▸ Collected data
○ ○ ○ ○
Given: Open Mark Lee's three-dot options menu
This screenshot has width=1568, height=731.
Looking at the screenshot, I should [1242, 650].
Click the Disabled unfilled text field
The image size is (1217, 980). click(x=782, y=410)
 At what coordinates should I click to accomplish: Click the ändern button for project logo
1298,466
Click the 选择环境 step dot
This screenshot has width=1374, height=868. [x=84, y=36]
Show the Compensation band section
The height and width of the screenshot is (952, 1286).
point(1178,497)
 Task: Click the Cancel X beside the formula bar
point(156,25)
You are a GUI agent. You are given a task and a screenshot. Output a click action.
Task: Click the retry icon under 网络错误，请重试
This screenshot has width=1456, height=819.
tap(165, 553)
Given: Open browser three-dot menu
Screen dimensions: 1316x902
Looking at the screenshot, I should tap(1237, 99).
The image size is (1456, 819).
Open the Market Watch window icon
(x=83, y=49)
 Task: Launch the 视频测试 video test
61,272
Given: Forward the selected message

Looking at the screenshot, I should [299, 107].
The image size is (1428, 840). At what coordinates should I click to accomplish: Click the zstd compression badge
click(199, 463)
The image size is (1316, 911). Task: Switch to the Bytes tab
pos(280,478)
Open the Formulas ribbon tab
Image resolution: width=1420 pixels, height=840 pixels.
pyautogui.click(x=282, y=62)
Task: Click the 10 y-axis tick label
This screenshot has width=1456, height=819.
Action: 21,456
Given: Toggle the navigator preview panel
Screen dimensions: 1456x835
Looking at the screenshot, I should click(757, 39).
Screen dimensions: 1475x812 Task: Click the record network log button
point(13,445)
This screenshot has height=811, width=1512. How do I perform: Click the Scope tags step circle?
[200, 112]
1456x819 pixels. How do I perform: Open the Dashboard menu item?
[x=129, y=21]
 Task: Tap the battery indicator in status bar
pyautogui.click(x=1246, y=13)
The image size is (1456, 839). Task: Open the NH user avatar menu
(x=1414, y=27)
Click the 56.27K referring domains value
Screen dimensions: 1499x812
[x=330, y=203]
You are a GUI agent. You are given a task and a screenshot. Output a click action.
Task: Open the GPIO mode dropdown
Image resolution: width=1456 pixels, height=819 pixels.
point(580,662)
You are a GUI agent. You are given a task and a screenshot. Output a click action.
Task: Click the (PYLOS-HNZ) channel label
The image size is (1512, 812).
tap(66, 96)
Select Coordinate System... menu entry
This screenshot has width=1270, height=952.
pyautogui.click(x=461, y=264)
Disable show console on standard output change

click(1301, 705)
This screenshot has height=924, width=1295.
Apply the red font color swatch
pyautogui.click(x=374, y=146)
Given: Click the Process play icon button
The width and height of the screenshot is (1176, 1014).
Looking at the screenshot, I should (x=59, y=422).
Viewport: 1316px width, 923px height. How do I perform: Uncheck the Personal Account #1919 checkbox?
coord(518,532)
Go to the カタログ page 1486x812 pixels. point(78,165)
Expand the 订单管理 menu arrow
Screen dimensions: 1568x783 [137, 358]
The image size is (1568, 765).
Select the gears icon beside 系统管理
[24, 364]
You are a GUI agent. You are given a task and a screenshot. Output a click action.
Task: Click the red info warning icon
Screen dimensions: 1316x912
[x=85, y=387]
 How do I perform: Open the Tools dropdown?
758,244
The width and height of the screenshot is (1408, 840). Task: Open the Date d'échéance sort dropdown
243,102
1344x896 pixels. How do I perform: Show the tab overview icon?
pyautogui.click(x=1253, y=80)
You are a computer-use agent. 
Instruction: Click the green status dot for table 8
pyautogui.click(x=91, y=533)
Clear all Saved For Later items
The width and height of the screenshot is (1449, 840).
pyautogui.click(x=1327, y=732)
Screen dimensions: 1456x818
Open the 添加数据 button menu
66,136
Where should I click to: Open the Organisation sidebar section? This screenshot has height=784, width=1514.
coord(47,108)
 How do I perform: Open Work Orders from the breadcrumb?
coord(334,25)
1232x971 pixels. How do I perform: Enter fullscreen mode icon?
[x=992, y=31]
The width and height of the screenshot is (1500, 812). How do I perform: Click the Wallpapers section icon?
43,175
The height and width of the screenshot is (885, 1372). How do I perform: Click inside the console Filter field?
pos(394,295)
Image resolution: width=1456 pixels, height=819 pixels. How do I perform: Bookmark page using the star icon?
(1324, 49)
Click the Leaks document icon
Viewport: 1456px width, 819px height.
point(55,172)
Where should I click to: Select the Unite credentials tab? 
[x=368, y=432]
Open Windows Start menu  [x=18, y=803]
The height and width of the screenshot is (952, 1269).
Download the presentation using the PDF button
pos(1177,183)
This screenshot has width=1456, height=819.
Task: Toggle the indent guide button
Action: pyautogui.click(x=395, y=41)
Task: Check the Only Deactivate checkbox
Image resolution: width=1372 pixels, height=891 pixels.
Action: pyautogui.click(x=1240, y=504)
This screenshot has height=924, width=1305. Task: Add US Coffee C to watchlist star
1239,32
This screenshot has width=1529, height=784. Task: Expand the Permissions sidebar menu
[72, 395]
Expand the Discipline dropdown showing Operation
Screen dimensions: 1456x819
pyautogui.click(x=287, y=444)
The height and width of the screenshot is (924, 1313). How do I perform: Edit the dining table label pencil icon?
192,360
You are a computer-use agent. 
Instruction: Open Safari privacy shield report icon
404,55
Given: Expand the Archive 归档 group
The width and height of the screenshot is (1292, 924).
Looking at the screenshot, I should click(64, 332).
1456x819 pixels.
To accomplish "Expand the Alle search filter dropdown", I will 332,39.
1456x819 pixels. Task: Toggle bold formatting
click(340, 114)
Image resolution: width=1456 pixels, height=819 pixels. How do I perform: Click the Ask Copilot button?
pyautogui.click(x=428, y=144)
○ ○ ○ ○
Your response should consist of the records, printed exactly.

Given: Open Mark Lee's three-dot options menu
This screenshot has width=1568, height=731.
Looking at the screenshot, I should [1242, 650].
Click the Disabled unfilled text field
The image size is (1217, 980). click(x=782, y=410)
 At what coordinates should I click to accomplish: Click the ändern button for project logo
1298,466
Click the 选择环境 step dot
This screenshot has width=1374, height=868. [x=84, y=36]
Show the Compensation band section
The height and width of the screenshot is (952, 1286).
point(1178,497)
 Task: Click the Cancel X beside the formula bar
point(156,25)
You are a GUI agent. You are given a task and a screenshot. Output a click action.
Task: Click the retry icon under 网络错误，请重试
This screenshot has width=1456, height=819.
tap(165, 553)
Given: Open browser three-dot menu
Screen dimensions: 1316x902
Looking at the screenshot, I should tap(1237, 99).
The image size is (1456, 819).
Open the Market Watch window icon
(x=83, y=49)
 Task: Launch the 视频测试 video test
61,272
Given: Forward the selected message

Looking at the screenshot, I should [299, 107].
The image size is (1428, 840). At what coordinates should I click to accomplish: Click the zstd compression badge
click(199, 463)
The image size is (1316, 911). Task: Switch to the Bytes tab
pos(280,478)
Open the Formulas ribbon tab
Image resolution: width=1420 pixels, height=840 pixels.
pyautogui.click(x=282, y=62)
Task: Click the 10 y-axis tick label
This screenshot has width=1456, height=819.
Action: 21,456
Given: Toggle the navigator preview panel
Screen dimensions: 1456x835
Looking at the screenshot, I should click(757, 39).
Screen dimensions: 1475x812 Task: Click the record network log button
point(13,445)
This screenshot has height=811, width=1512. How do I perform: Click the Scope tags step circle?
[200, 112]
1456x819 pixels. How do I perform: Open the Dashboard menu item?
[x=129, y=21]
 Task: Tap the battery indicator in status bar
pyautogui.click(x=1246, y=13)
The image size is (1456, 839). Task: Open the NH user avatar menu
(x=1414, y=27)
Click the 56.27K referring domains value
Screen dimensions: 1499x812
[x=330, y=203]
You are a GUI agent. You are given a task and a screenshot. Output a click action.
Task: Open the GPIO mode dropdown
Image resolution: width=1456 pixels, height=819 pixels.
point(580,662)
You are a GUI agent. You are given a task and a screenshot. Output a click action.
Task: Click the (PYLOS-HNZ) channel label
The image size is (1512, 812).
tap(66, 96)
Select Coordinate System... menu entry
This screenshot has width=1270, height=952.
pyautogui.click(x=461, y=264)
Disable show console on standard output change

click(1301, 705)
This screenshot has height=924, width=1295.
Apply the red font color swatch
pyautogui.click(x=374, y=146)
Given: Click the Process play icon button
The width and height of the screenshot is (1176, 1014).
Looking at the screenshot, I should (x=59, y=422).
Viewport: 1316px width, 923px height. How do I perform: Uncheck the Personal Account #1919 checkbox?
coord(518,532)
Go to the カタログ page 1486x812 pixels. point(78,165)
Expand the 订单管理 menu arrow
Screen dimensions: 1568x783 [137, 358]
The image size is (1568, 765).
Select the gears icon beside 系统管理
[24, 364]
You are a GUI agent. You are given a task and a screenshot. Output a click action.
Task: Click the red info warning icon
Screen dimensions: 1316x912
[x=85, y=387]
 How do I perform: Open the Tools dropdown?
758,244
The width and height of the screenshot is (1408, 840). Task: Open the Date d'échéance sort dropdown
243,102
1344x896 pixels. How do I perform: Show the tab overview icon?
pyautogui.click(x=1253, y=80)
You are a computer-use agent. 
Instruction: Click the green status dot for table 8
pyautogui.click(x=91, y=533)
Clear all Saved For Later items
The width and height of the screenshot is (1449, 840).
pyautogui.click(x=1327, y=732)
Screen dimensions: 1456x818
Open the 添加数据 button menu
66,136
Where should I click to: Open the Organisation sidebar section? This screenshot has height=784, width=1514.
coord(47,108)
 How do I perform: Open Work Orders from the breadcrumb?
coord(334,25)
1232x971 pixels. How do I perform: Enter fullscreen mode icon?
[x=992, y=31]
The width and height of the screenshot is (1500, 812). How do I perform: Click the Wallpapers section icon?
43,175
The height and width of the screenshot is (885, 1372). How do I perform: Click inside the console Filter field?
pos(394,295)
Image resolution: width=1456 pixels, height=819 pixels. How do I perform: Bookmark page using the star icon?
(1324, 49)
Click the Leaks document icon
Viewport: 1456px width, 819px height.
point(55,172)
Where should I click to: Select the Unite credentials tab? 
[x=368, y=432]
Open Windows Start menu  [x=18, y=803]
The height and width of the screenshot is (952, 1269).
Download the presentation using the PDF button
pos(1177,183)
This screenshot has width=1456, height=819.
Task: Toggle the indent guide button
Action: pyautogui.click(x=395, y=41)
Task: Check the Only Deactivate checkbox
Image resolution: width=1372 pixels, height=891 pixels.
Action: pyautogui.click(x=1240, y=504)
This screenshot has height=924, width=1305. Task: Add US Coffee C to watchlist star
1239,32
This screenshot has width=1529, height=784. Task: Expand the Permissions sidebar menu
[72, 395]
Expand the Discipline dropdown showing Operation
Screen dimensions: 1456x819
pyautogui.click(x=287, y=444)
The height and width of the screenshot is (924, 1313). How do I perform: Edit the dining table label pencil icon?
192,360
You are a computer-use agent. 
Instruction: Open Safari privacy shield report icon
404,55
Given: Expand the Archive 归档 group
The width and height of the screenshot is (1292, 924).
Looking at the screenshot, I should click(64, 332).
1456x819 pixels.
To accomplish "Expand the Alle search filter dropdown", I will 332,39.
1456x819 pixels. Task: Toggle bold formatting
click(340, 114)
Image resolution: width=1456 pixels, height=819 pixels. How do I perform: Click the Ask Copilot button?
pyautogui.click(x=428, y=144)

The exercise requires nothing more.